Twitter: @tanner0101


You are the creator of Vapor, a very popular web framework. Tell us, how does Swift, a language originally conceived for a mobile platform, perform at scale for web development?

Swift is a wonderful language for web development. It strikes a unique balance between simplicity, safety, and performance that set it apart from other popular languages in the field. If you compare Swift to interpreted languages like PHP, Python, and Ruby, its performance will be unmatched. This is one of the huge benefits of being a compiled language. When you compare Swift to other compiled languages, like Java, Go, and C#, performance is more evenly matched, but Swift’s expressive syntax and advanced type system shine. The ecosystem is still very young though and has its rough edges. We’re definitely in this one for the long haul.
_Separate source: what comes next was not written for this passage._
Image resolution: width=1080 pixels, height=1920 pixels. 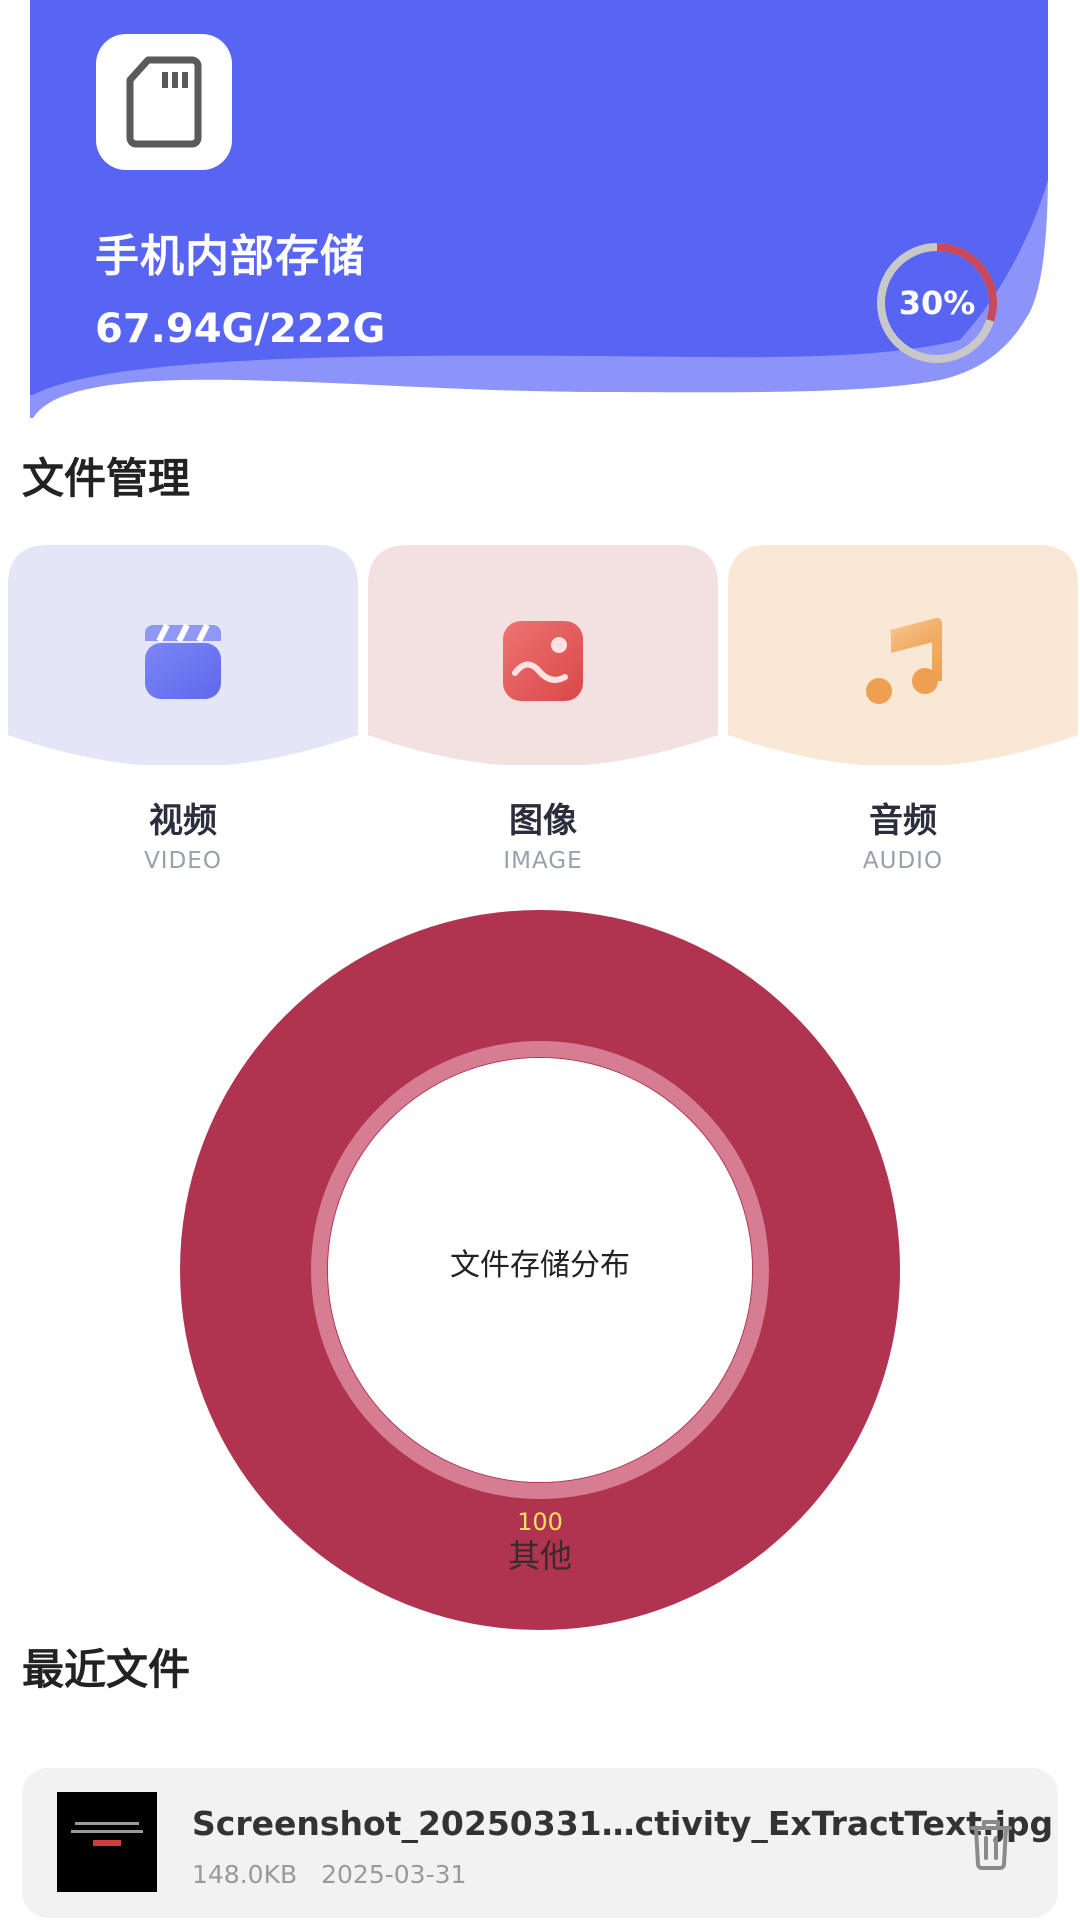 What do you see at coordinates (543, 715) in the screenshot?
I see `category-image: 图像 IMAGE` at bounding box center [543, 715].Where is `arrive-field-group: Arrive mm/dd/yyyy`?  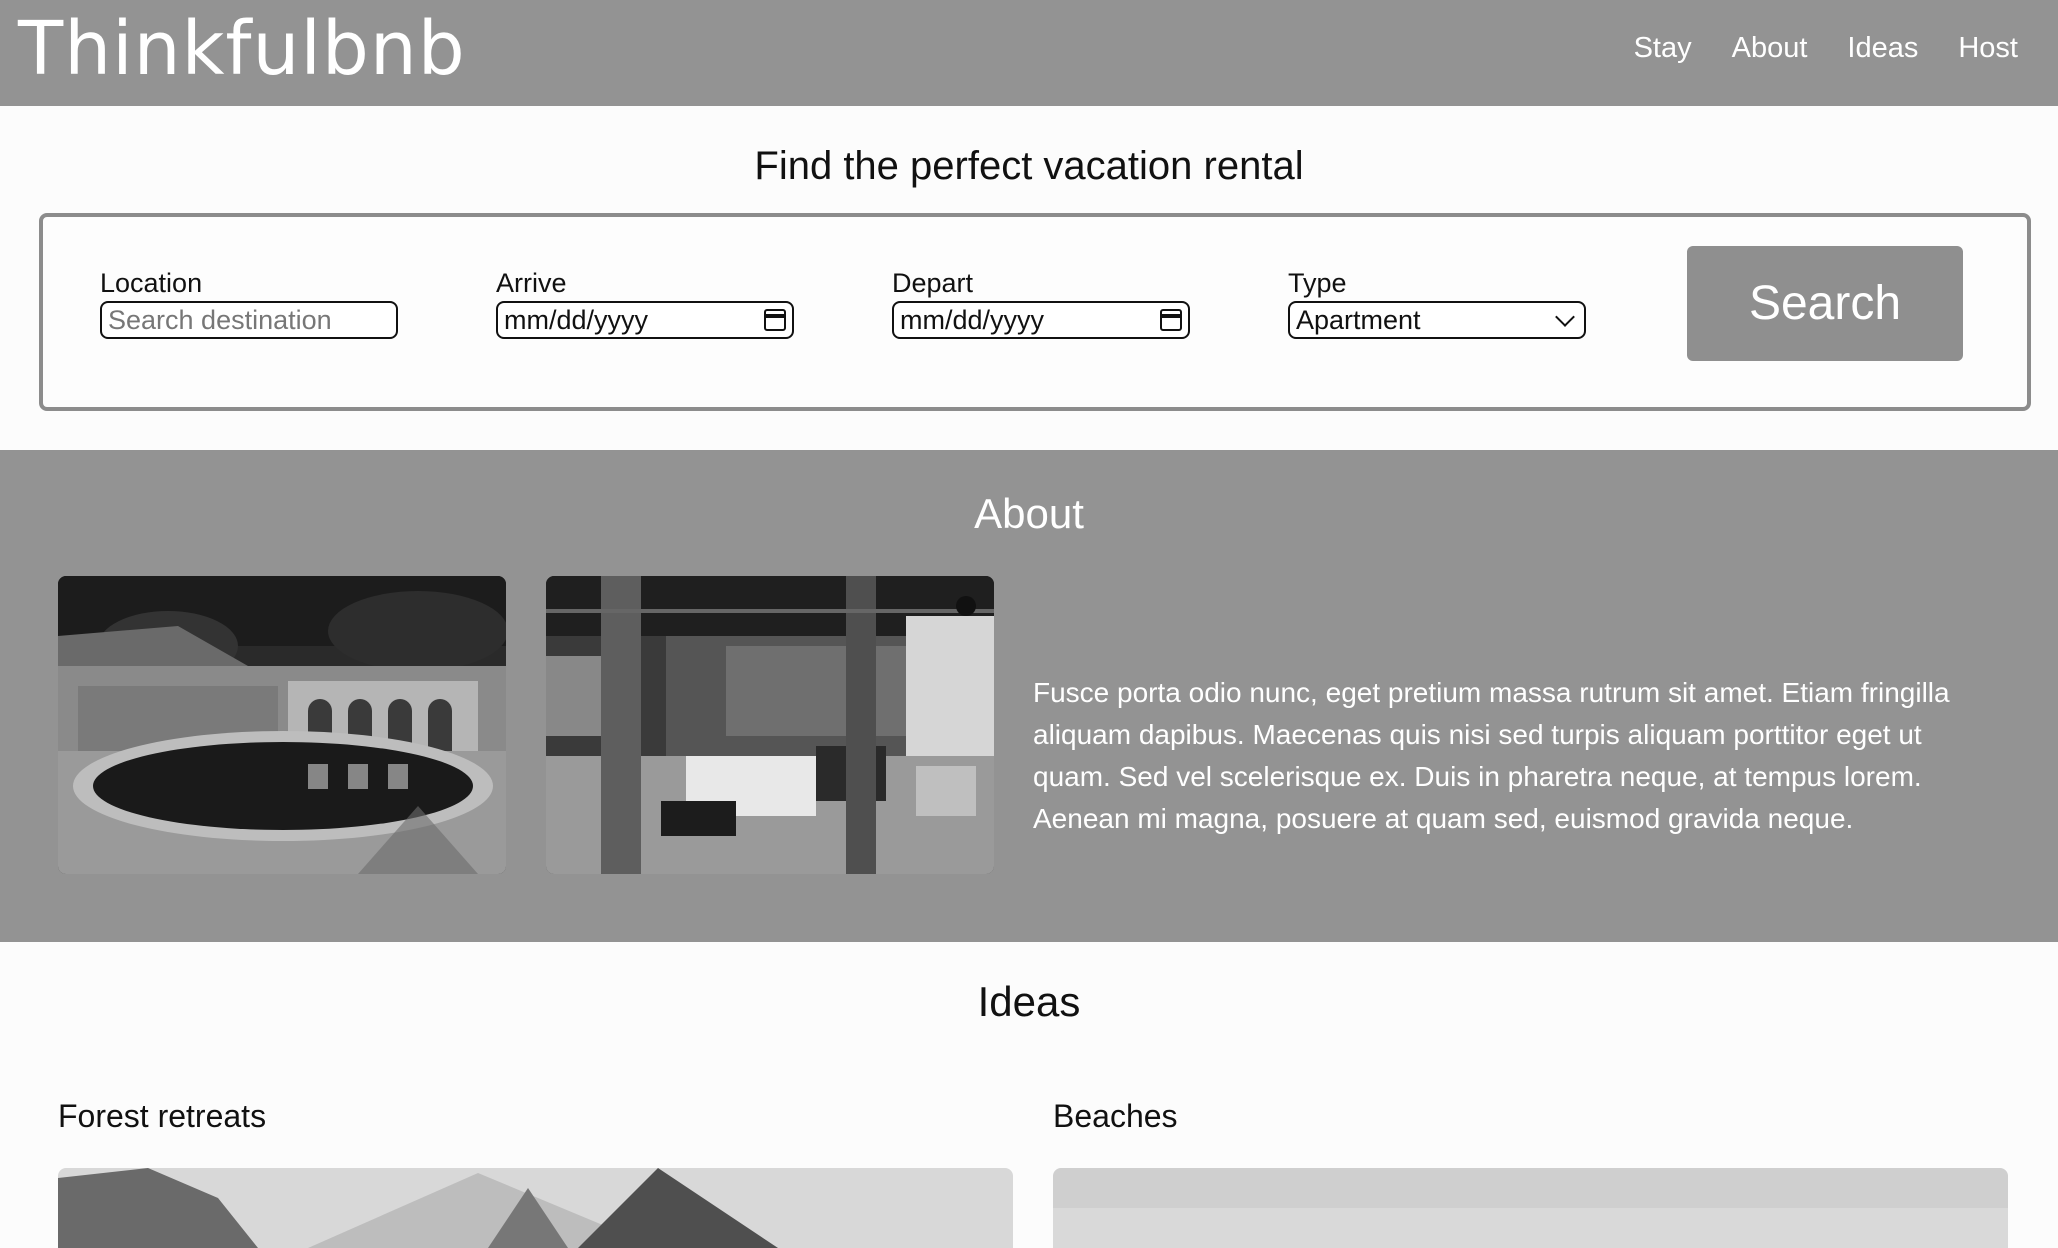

JetBrains is also experimenting as well with Kotlin/Native. What are your thoughts on cross-platform development? Will there ever be a Holy Grail that lets you develop once, and deploy anywhere?
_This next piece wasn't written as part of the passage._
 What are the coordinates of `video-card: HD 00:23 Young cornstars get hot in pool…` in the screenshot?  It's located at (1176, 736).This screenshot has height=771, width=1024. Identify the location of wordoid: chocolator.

I think there is room for code sharing—libraries and frameworks written in Swift or Kotlin that can be shared between mobile and backend projects, for example. However, I don’t think there will ever be a good one-size-fits-all solution to developing for different platforms. In my opinion, a much better approach is to use the best tool for a given job. I think this is a big reason why the micro-service pattern has become so popular lately. Backend teams that utilize multiple frameworks and languages to solve problems can pick and choose the best tool for each situation.

How do you keep an open-source project successful at scale?

I think the main key to success in open source is embracing the community. This is something Vapor has prioritized since day one, and we are constantly trying to improve. A few examples come to mind. First, giving the project a simple, open license, like the MIT license. Creating a space where people interested in the project can communicate freely is key, as well as discussing the project’s roadmap openly and always asking for input. You also want to make it as easy as possible to report bugs, request features, or submit code. And when someone does contribute, it’s important to reward them with appreciation and status.